Dupilumab helps improve the signs and symptoms of moderate-to-severe atopic dermatitis (AD) in adults, according to two late stage clinical trials.
The U.S. Food and Drug Administration (FDA) granted dupilumab Breakthrough Therapy designation in AD in November 2014. U.S. regulatory submission for dupilumab is planned for Q3 2016.
Regeneron and Sanofi's dupilumab is an investigational fully human monoclonal antibody that blocks interleukin-4 receptor alpha subunit (IL-4Ra). Through this effect, it also blocks IL-4 and IL-17, which are known to drive the type 2 helper T-cell–mediated inflammation that is responsible for the hallmark symptoms of AD.
In the studies, known as LIBERTY AD SOLO 1 and SOLO 2, treatment with dupilumab monotherapy significantly improved measures of overall disease severity, skin clearing, itching, quality of life, and mental health.
"These are the first Phase 3 studies of a systemic therapy to demonstrate a significant improvement in moderate-to-severe atopic dermatitis, a chronic, debilitating inflammatory disease that impacts over one million Americans," says George D. Yancopoulos, M.D., Ph.D., Chief Scientific Officer of Regeneron and President of Regeneron Laboratories in a news release. "These data provide strong evidence that the IL-4 and IL-13 signaling pathway is a fundamental driver of inflammation in atopic dermatitis."
A total of 1,379 adult patients with moderate-to-severe AD were enrolled in the identically-designed SOLO 1 and SOLO 2 trials. Patients were enrolled if they were not adequately controlled with topical medications, or if topical treatment was not medically advisable. All patients were assessed via the 5-point Investigator's Global Assessment (IGA) scale, ranging from 0 (clear) to 4 (severe); entry criteria required a baseline score of 3 or 4. Patients were also assessed using the Eczema Area and Severity Index (EASI) and other measures. Patients were randomized into one of three treatment groups: dupilumab 300 mg subcutaneously once per week, dupilumab 300 mg subcutaneously every two weeks, or placebo for 16 weeks following an initial dupilumab loading dose of 600 mg subcutaneously, or placebo. Results at 16 weeks included the following:
For SOLO 1 and SOLO 2, respectively, 37 and 36 percent of patients who received dupilumab 300 mg weekly, and 38 and 36 percent of patients who received dupilumab 300 mg every two weeks, achieved clearing or near-clearing of skin lesions (IGA 0 or 1), compared to 10 and 8.5 percent with placebo (p less than 0.0001). This was the primary endpoint of the study in the U.S.
For SOLO 1 and SOLO 2, respectively, the percent improvement in EASI from baseline was 72 and 69 percent in patients who received the 300 mg weekly dose, and 72 and 67 percent for patients who received dupilumab 300 mg every two weeks, compared to 38 and 31 percent for placebo (p less than 0.0001).

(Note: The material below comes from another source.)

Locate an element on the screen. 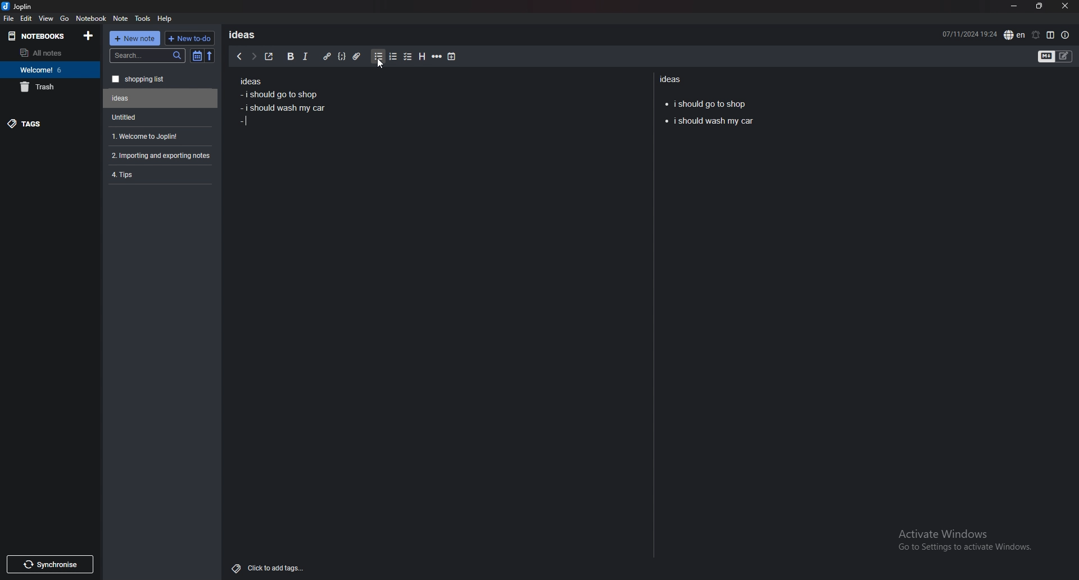  notebook is located at coordinates (91, 17).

For SOLO 1 and SOLO 2, respectively, 52.5 and 48 percent of patients who received dupilumab 300 mg weekly, and 51 and 44 percent of patients who received dupilumab 300 mg every two weeks, achieved EASI-75 compared to 15 and 12 percent with placebo (p less than 0.0001). This was the key secondary endpoint in the US and one of the primary endpoints in the EU.

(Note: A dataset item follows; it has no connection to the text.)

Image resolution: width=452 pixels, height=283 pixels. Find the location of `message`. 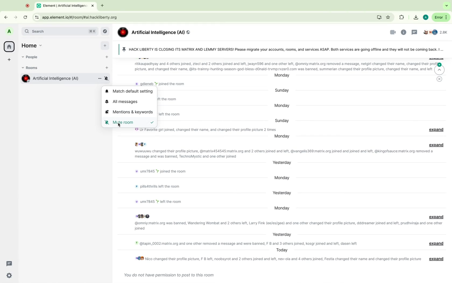

message is located at coordinates (436, 244).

For the 16-week treatment period, the overall rate of adverse events (65-73 percent dupilumab and 65-72 percent placebo) was comparable between the dupilumab groups and the placebo groups. The proportion of patients who completed the treatment period was 88-94 percent for dupilumab and 80.5-82 percent for placebo. The rate of serious adverse events was 1-3 percent for dupilumab and 5-6 percent for placebo. Serious and severe infections were also numerically higher in the placebo groups in both studies (0.5-1 percent dupilumab and 2-3 percent placebo). Adverse events that were noted to have a higher rate with dupilumab treatment across both studies included injection site reactions (10-20 percent dupilumab; 7-8 percent placebo) and conjunctivitis (7-12 percent dupilumab; 2 percent placebo); approximately 26 percent of patients in both studies reported a history of allergic conjunctivitis at study entry. No patient discontinued therapy due to injection site reactions and only one patient discontinued therapy due to conjunctivitis.
More detailed results from SOLO 1 and SOLO 2 will be submitted for presentation at a future medical congress.